The wash of dawn across the sky
reveals your signature.
Cicadas drone your praise
through the honey-slow afternoon.
The angular windmills on the ridge
recite your name with every turn.
And I, who can barely focus on breath
without drifting into story:
what can I say to you,
author of wisteria and sorrel,
you who shaped these soft hills
with glaciers' slow passage?
You fashioned me as a gong:
your presence reverberates.
Help me to open my lips
that I may sing your praise.
This poem began a few weekends ago, when Drew was sick and wouldn't go to sleep. One evening I put him in the car and we drove. He fussed for ten minutes and then sacked out, and I drove through the twilight of late summer evening on winding roads in far eastern New York state. We passed the wind farm on the ridge and it occurred to me that the windmills -- which I find very beautiful -- could be reciting prayers in their rotations, á la Tibetan prayer wheels. That was the image which sparked this poem.
The first three stanzas contain oblique references to the three times a day of Jewish prayer: dawn (shacharit), afternoon (mincha), and the windmills are my no nod to evening prayer (maariv.)

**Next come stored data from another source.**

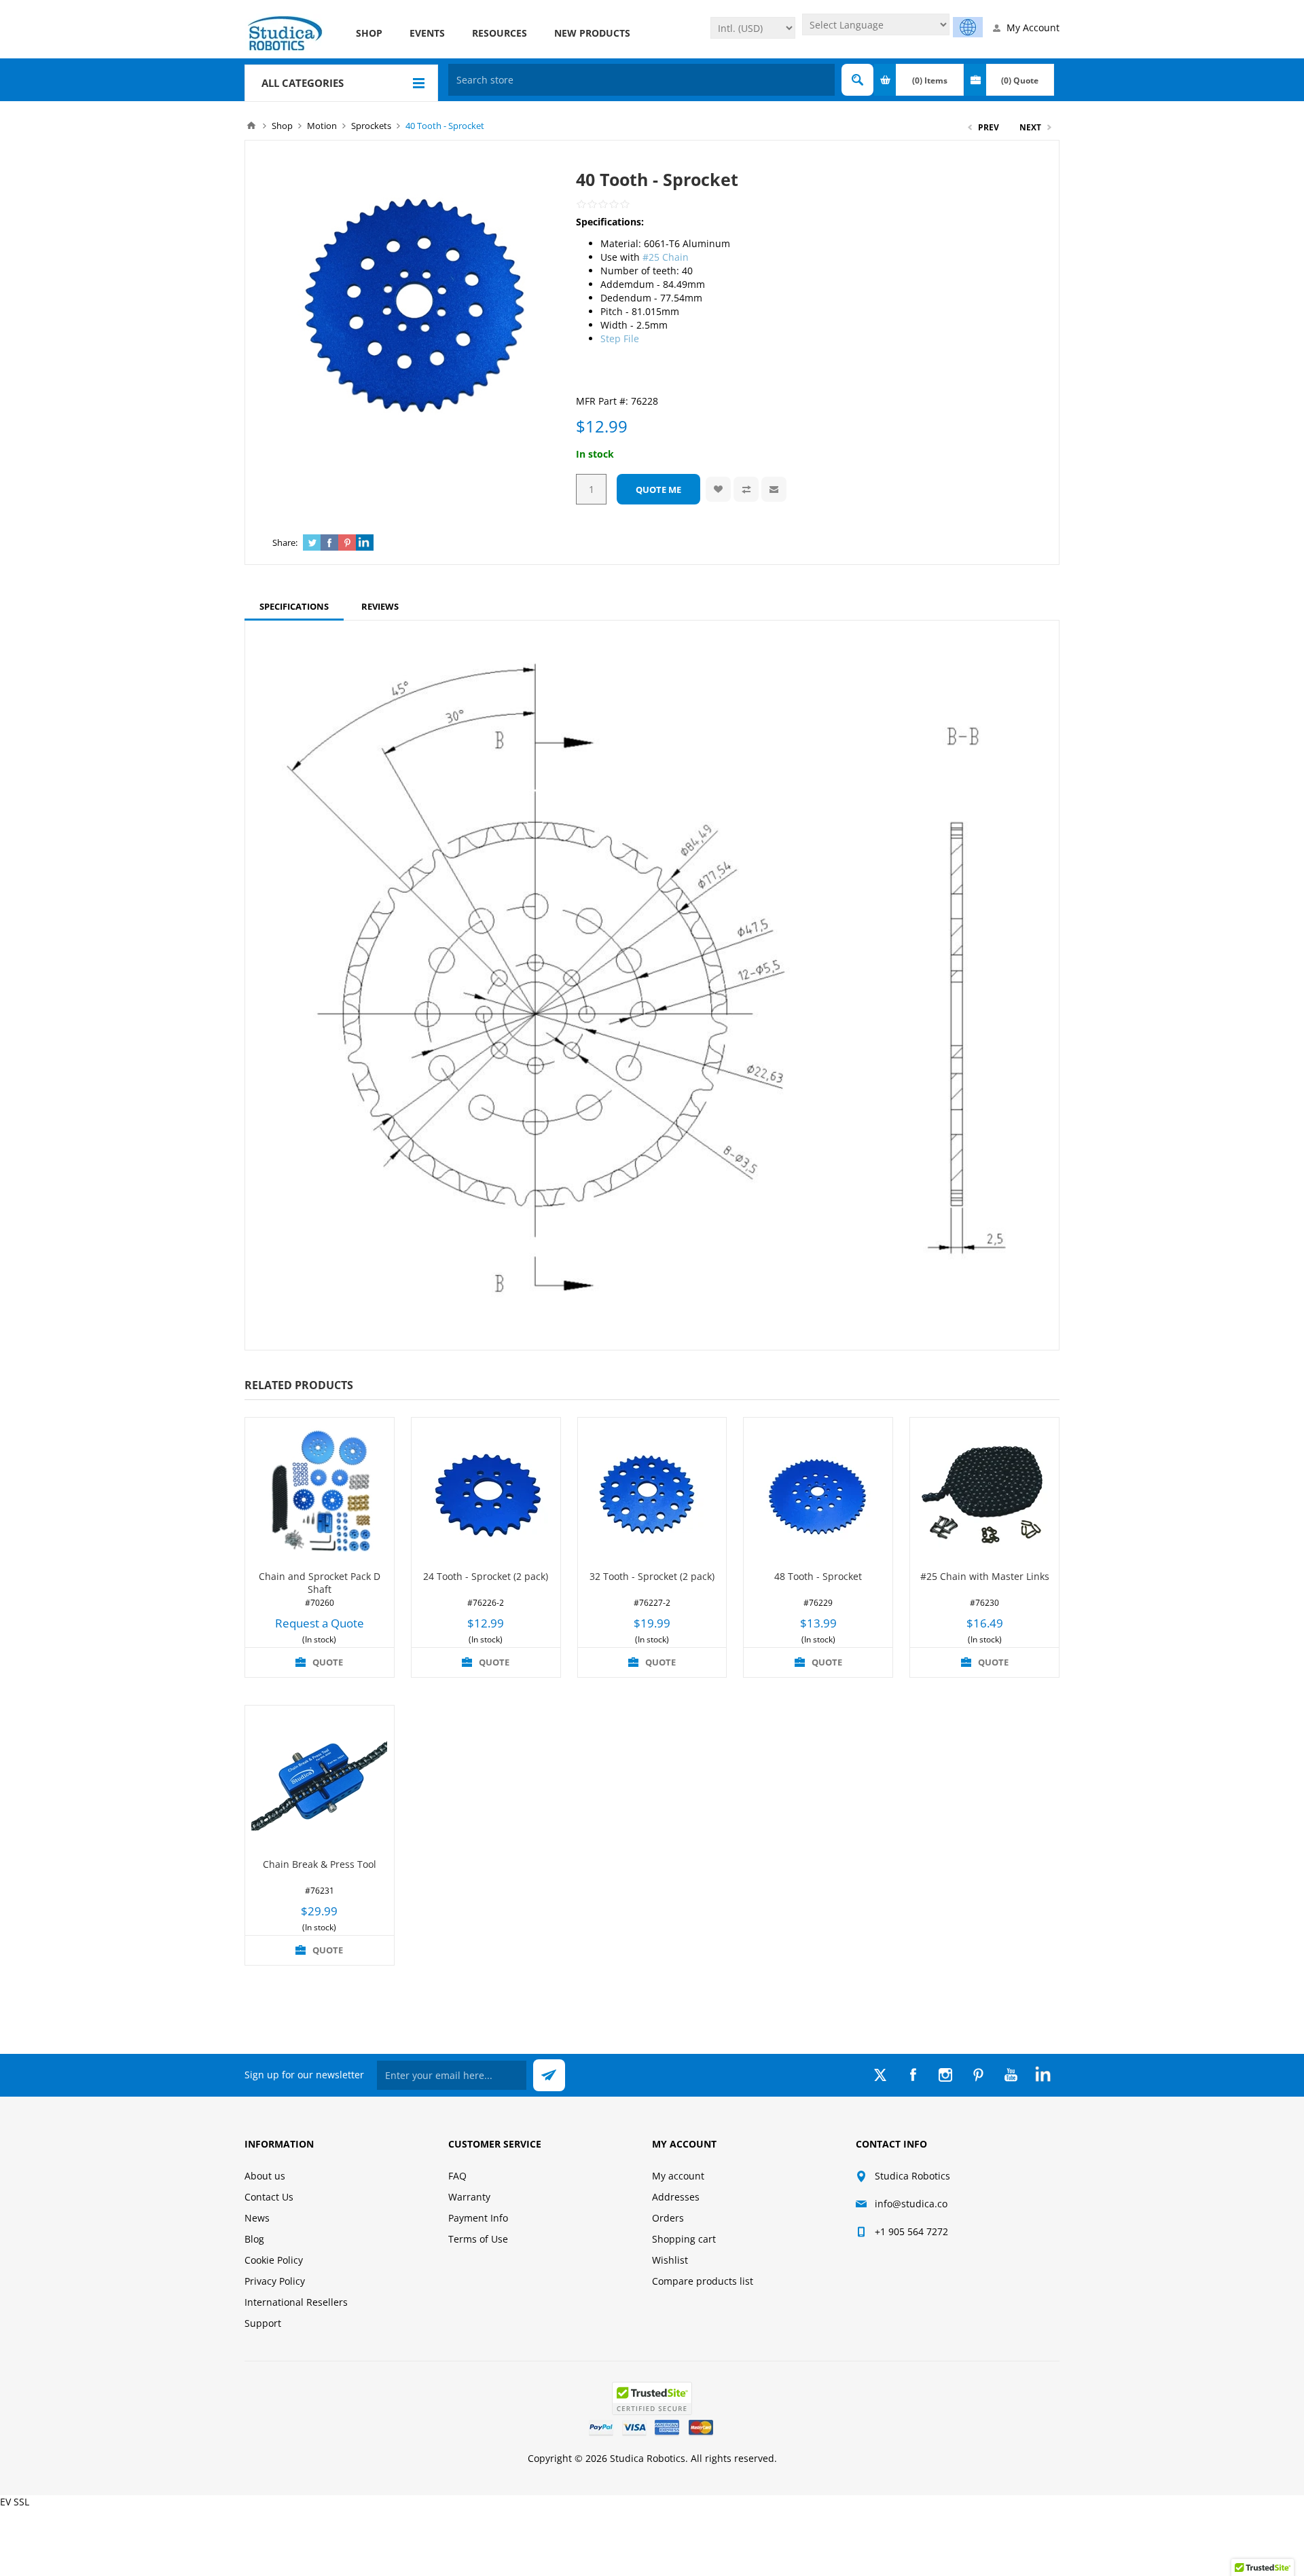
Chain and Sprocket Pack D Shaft (319, 1583)
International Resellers (296, 2302)
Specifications (294, 606)
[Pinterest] (978, 2075)
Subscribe (549, 2075)
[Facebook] (913, 2075)
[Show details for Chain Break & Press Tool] (319, 1780)
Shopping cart (684, 2238)
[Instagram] (945, 2075)
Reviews (380, 606)
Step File (619, 338)
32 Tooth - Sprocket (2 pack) (652, 1576)
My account (678, 2175)
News (257, 2217)
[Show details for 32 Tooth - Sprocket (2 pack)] (652, 1492)
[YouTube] (1010, 2075)
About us (264, 2175)
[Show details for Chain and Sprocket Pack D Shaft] (319, 1492)
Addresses (676, 2196)
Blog (254, 2238)
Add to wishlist (718, 489)
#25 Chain (665, 257)
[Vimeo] (1043, 2075)
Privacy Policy (274, 2281)
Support (262, 2323)
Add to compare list (746, 489)
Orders (668, 2217)
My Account (1033, 27)
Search (857, 80)
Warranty (469, 2196)
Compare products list (702, 2281)
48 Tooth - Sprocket (818, 1576)
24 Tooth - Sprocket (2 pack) (485, 1576)
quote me (658, 489)
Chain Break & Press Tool (319, 1864)
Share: (284, 542)
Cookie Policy (273, 2259)
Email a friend (773, 489)
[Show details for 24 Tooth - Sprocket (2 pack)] (486, 1492)
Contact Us (268, 2196)
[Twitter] (880, 2075)
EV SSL (14, 2501)
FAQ (457, 2175)
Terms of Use (478, 2238)
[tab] (294, 606)
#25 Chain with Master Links (984, 1576)
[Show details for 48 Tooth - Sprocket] (818, 1492)
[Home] (251, 125)
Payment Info (478, 2217)
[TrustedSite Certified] (652, 2398)
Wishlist (670, 2259)
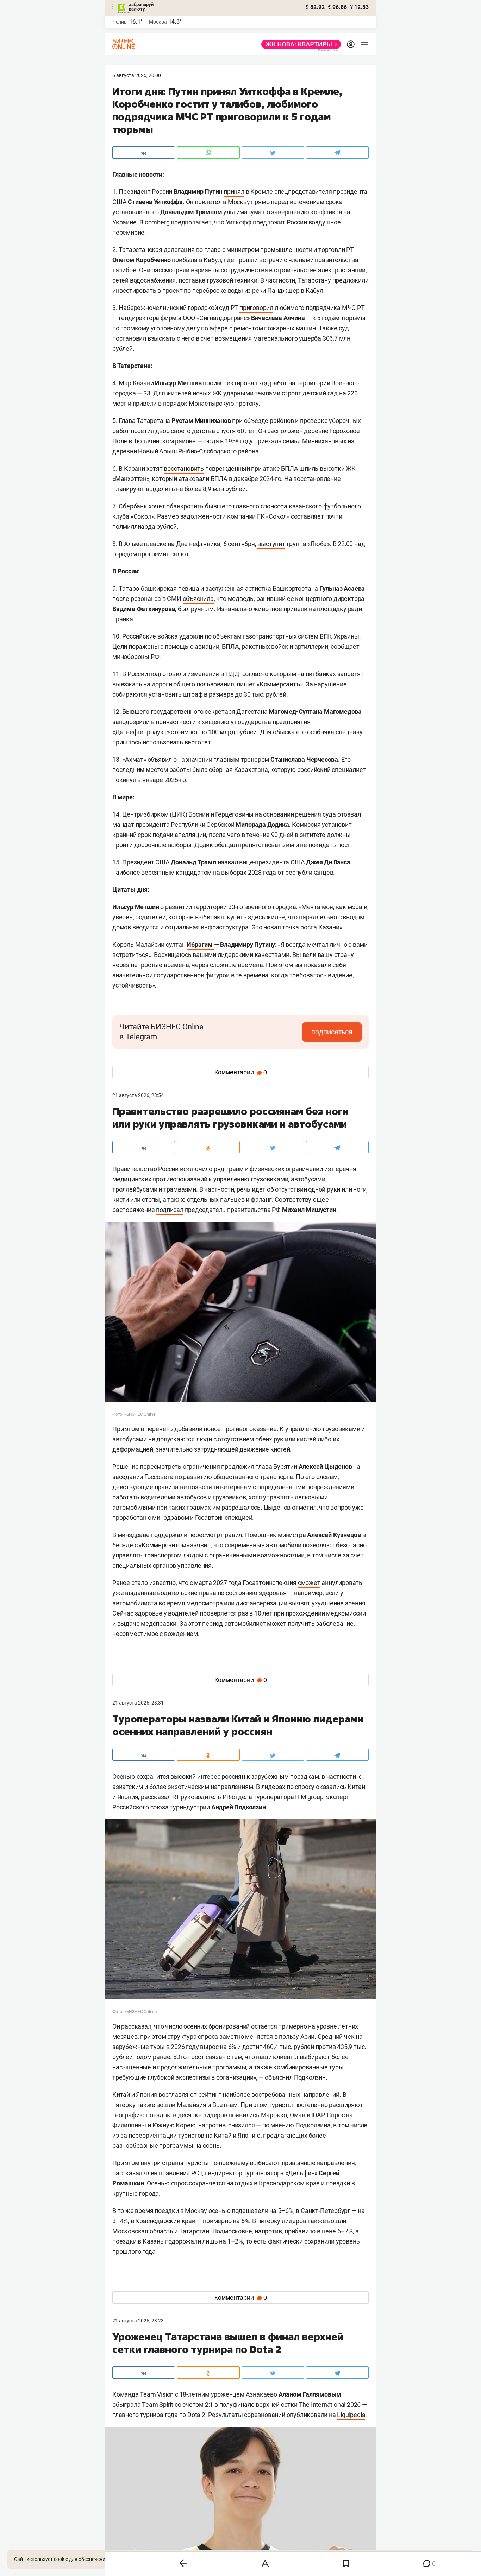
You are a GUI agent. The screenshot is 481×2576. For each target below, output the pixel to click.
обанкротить (185, 506)
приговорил (256, 307)
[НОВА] (299, 44)
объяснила (198, 598)
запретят (350, 674)
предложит (269, 222)
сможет (309, 1582)
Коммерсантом (164, 1545)
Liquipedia (351, 2414)
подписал (169, 1209)
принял (234, 191)
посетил (142, 430)
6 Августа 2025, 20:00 (136, 75)
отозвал (349, 814)
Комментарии (240, 1072)
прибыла (185, 260)
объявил (160, 759)
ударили (191, 636)
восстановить (184, 468)
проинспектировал (230, 383)
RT (176, 1797)
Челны (120, 22)
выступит (271, 543)
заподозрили (131, 721)
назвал (228, 862)
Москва (158, 22)
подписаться (331, 1032)
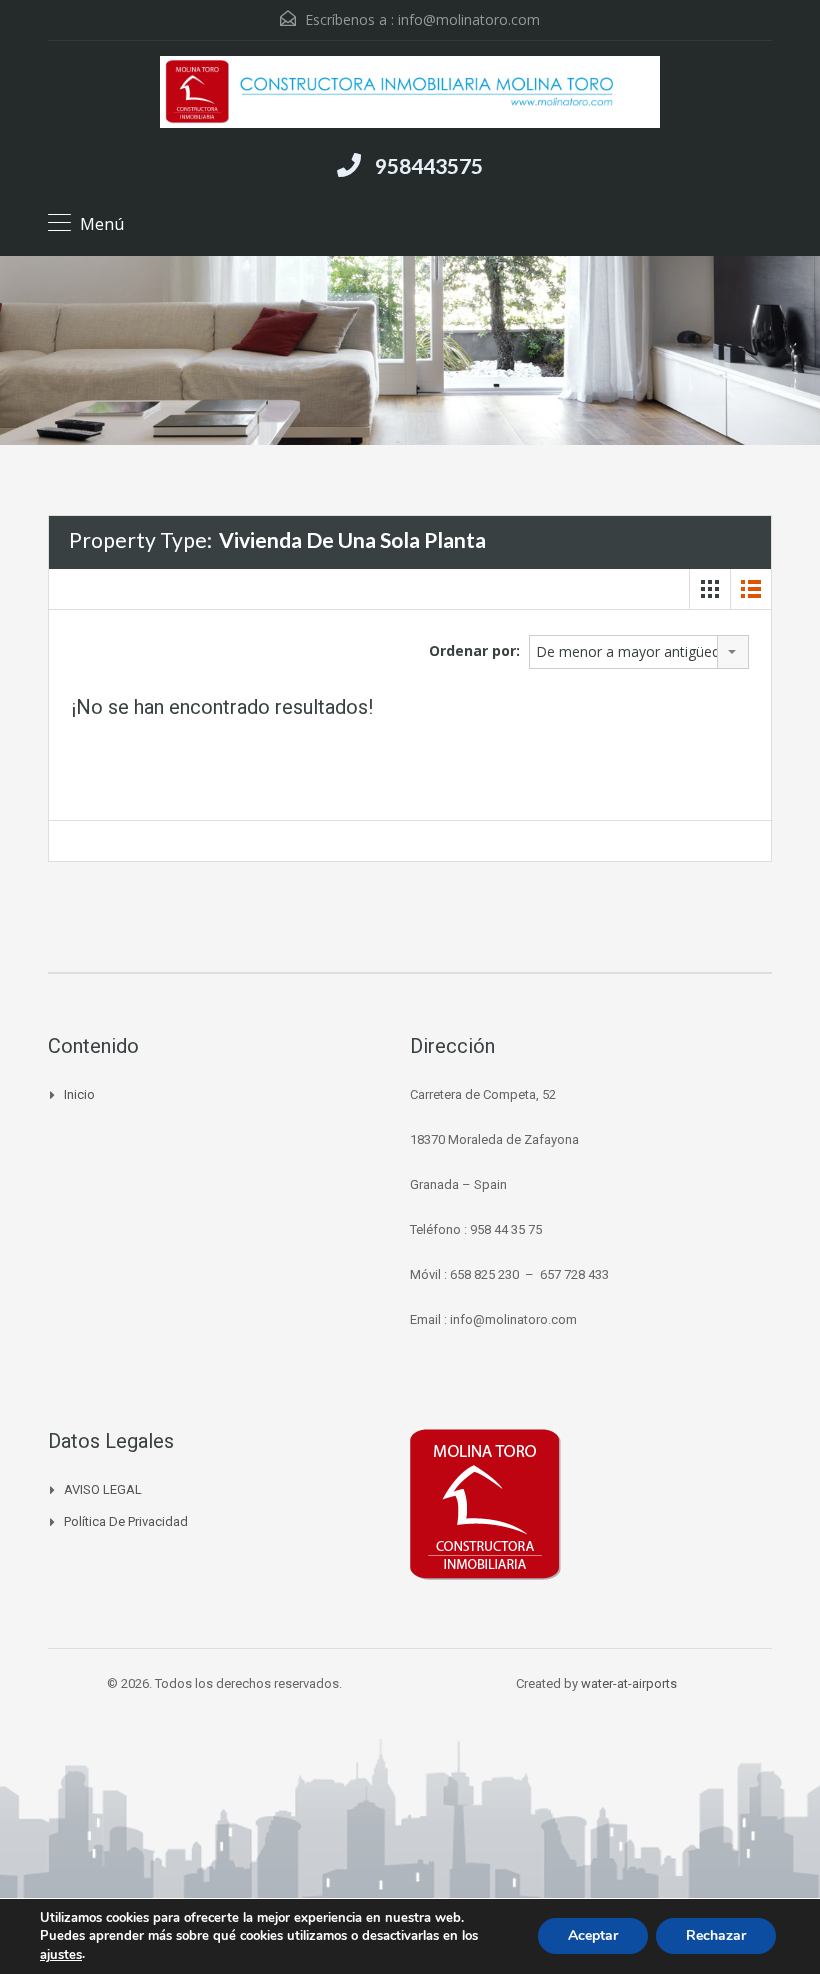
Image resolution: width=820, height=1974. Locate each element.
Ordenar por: (474, 650)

I struggled with the ending of this poem through a few revisions; the ending felt anticlimactic to me in the first few iterations. Then I realized that I needed to end the poem by speaking directly to God -- which put me in mind of the one-liner we recite before the amidah (the standing prayer which is central to every Jewish service) -- adonai, sefatai tiftach, ufi yagid tehilatecha, often rendered as "Eternal God, open up my lips that my mouth may declare your glory." So that's how I ended the poem.
I think this poem could serve as a prelude to the amidah, either in personal (solitary) prayer or in a communal setting. If you use it that way, let me know how it works for you!